WIP: 🐛 Attempt to clean up CF IAM users #5242

nrb · 2024-12-06T22:24:51Z

What type of PR is this?
/kind failing-test

What this PR does / why we need it:

Periodic tests seemed to get into a failure loop because an IAM user
with the same name already existed, which is not allowed. This then
failed the entire CloudFoundation stack.

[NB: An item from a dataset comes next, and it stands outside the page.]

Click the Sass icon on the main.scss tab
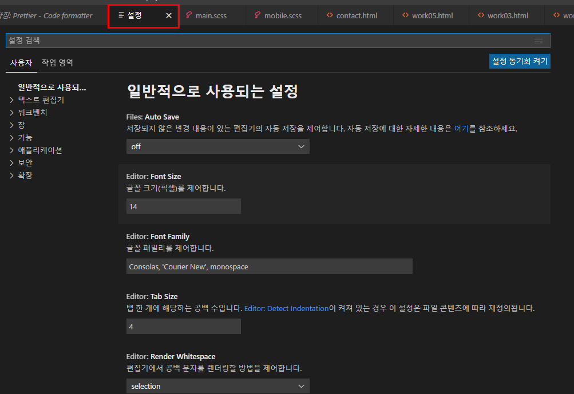 pyautogui.click(x=189, y=15)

Depite the stack claiming to
have been rolled back, the next iteration would run into the same
problem.

This change includes IAM users in the list of resources we need to
specifically delete in the case of a CloudFoundation failure, just in
case they've leaked

Special notes for your reviewer:

The periodic tests at https://testgrid.k8s.io/sig-cluster-lifecycle-cluster-api-provider-aws#periodic-e2e-release-2-7 were failing roughly every other day between Nov 23, 2024 to Dec 6, 2024.
We'd seen failures prior to that, but testgrid's history doesn't appear to go that far back.

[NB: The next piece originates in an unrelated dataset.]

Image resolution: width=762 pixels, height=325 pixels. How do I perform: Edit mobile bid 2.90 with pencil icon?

Nearly all the failures within the capa-e2e.[SynchronizedBeforeSuite] function contained this log entry:

STEP: Event details for AWSIAMUserBootstrapper : Resource: AWS::IAM::User, Status: CREATE_FAILED, Reason: Resource handler returned message: "Resource of type 'AWS::IAM::User' with identifier 'bootstrapper.cluster-api-provider-aws.sigs.k8s.io' already exists." (RequestToken: 9149fdc5-32aa-007f-086d-d60101e23ee9, HandlerErrorCode: AlreadyExists) @ 12/05/24 15:56:04.338

Checklist:

includes emojis
adds or updates e2e tests

Release note:
-->

NONE

k8s-ci-robot · 2024-12-06T22:25:04Z

[APPROVALNOTIFIER] This PR is NOT APPROVED

This pull-request has been approved by:
Once this PR has been reviewed and has the lgtm label, please ask for approval from nrb. For more information see the Kubernetes Code Review Process.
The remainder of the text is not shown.